The court also heard that Mr Elston's father was stabbed to death in an unrelated incident years earlier.
Detective Garda Bat Lynch told prosecution counsel Tim O'Leary SC that the deceased came to Sweeney's home on the evening of May 23 and set fire to Mr Sweeney's brother's car. Sweeney, who had been asleep, woke up when the fire started and would later tell gardai that Mr Elston was outside shouting and holding an axe.
Sweeney and his brother put out the fire while Mr Elston went to another house in Fertha Drive. Sweeney arrived at the same house a short time later armed with a knife. He banged on the door and demanded entry, Garda Lynch said. A woman who was living there at the time let him in.
Garda Lynch agreed with Mr O'Leary that a fight started in the sitting room of the house that ended with the death of Mr Elston. He agreed that the accused had said from the outset that Mr Elston had an axe during the fight and an axe was found in the house which had Sweeney's DNA on it. Justice Hunt said one of the bases to justify a manslaughter verdict was that the jury found it reasonably possible that the deceased was armed with an axe. He added: "If it wasn't for the fact that an axe was produced there was so little justification [for Sweeney pursuing Elston with a knife] that murder would have been likely."

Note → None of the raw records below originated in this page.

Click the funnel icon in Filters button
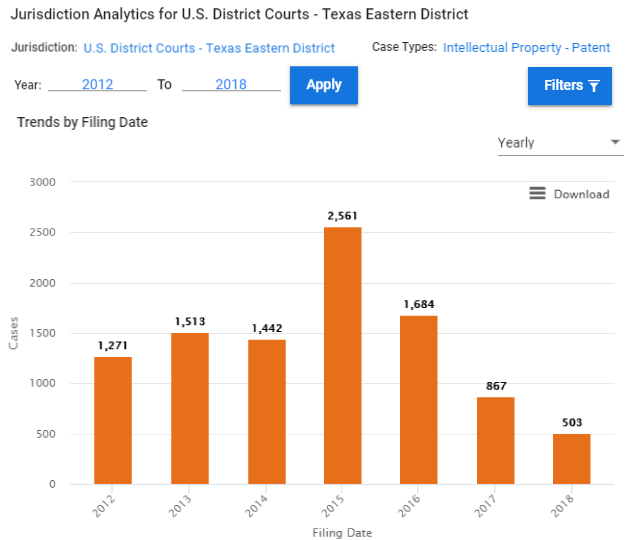Viewport: 630px width, 540px height. tap(594, 86)
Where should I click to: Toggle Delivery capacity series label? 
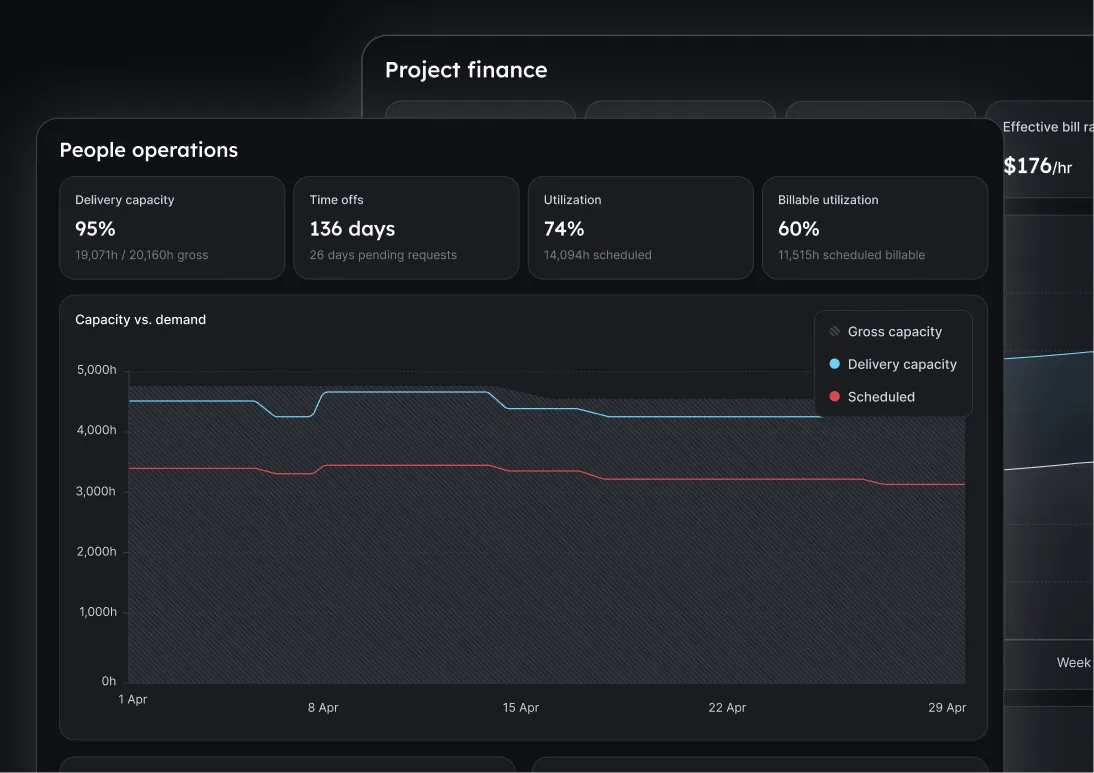coord(902,364)
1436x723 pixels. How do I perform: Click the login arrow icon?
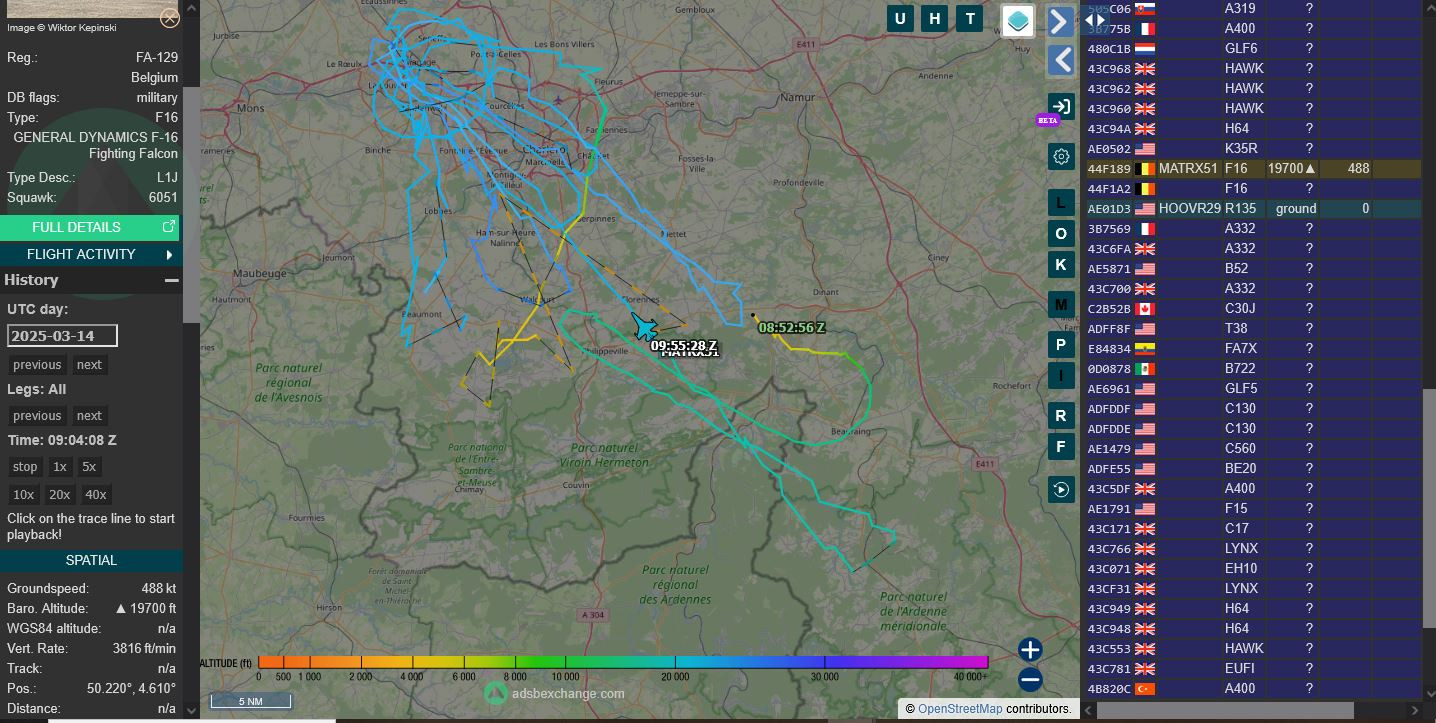click(x=1061, y=107)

Deputy State Pathologist Dr Linda Mulligan told the trial that the cause of death was two stab wounds and in particular noted one to Mr Elston's back that entered to a depth of 18cm (six inches) and severed the aorta.
Following the death Sweeney led gardai to an eight-inch "butcher" knife which he said he took from his house and used to stab Mr Elston. Sweeney had dropped it in an alleyway after leaving the scene but immediately pointed out its location when gardai arrived. Garda Lynch agreed with defence counsel Mark Nicholas SC that Sweeney appeared genuinely remorseful and shocked at what had happened. He gave his version of events when gardai arrived and offered to plead guilty to manslaughter but the Director of Public Prosecutions refused to accept the plea.
Garda Lynch added that Sweeney has 22 previous convictions, all at district court level. Six were for burglary and two for theft.
The deceased's brother David Elston wrote an impact statement in which he said his brother had been a devoted father. His son did not leave his father's side for the first five years of his life, he said. He added: "They weren't just father and son, they were best friends. The bond between them would make me so happy." He described the family's devastation since his death and the toll it has taken on their mother who now seldom leaves her bedroom. The deceased had a caring and loving bond with all his family but following their father's death from a stabbing he made "poor decisions" and began drinking and using drugs, he said.
He added: "But he would give you his last ten euro or help a neighbour to throw turf or just be an ear to listen."
Mr Nicholas asked Justice Hunt to consider his client's early offer to plead guilty to manslaughter and that the deceased was carrying an axe. He said his previous convictions were not an aggravating factor and added: "This was a case of two reasonably good, decent people making stupid decisions." Justice Hunt responded: "If they both had their time over none of this would happen."
Justice Hunt said he would have to take into account that Sweeney took a knife to the scene but he would also consider that the deceased had an axe. He added that he would look at court decisions relating to David Mahon, who was sentenced to seven years having been convicted of manslaughter for stabbing 23-year-old Dean Fitzpatrick to death in 2013. Justice Hunt said this "seems to be the same sort of situation".
He adjourned sentencing until November 11.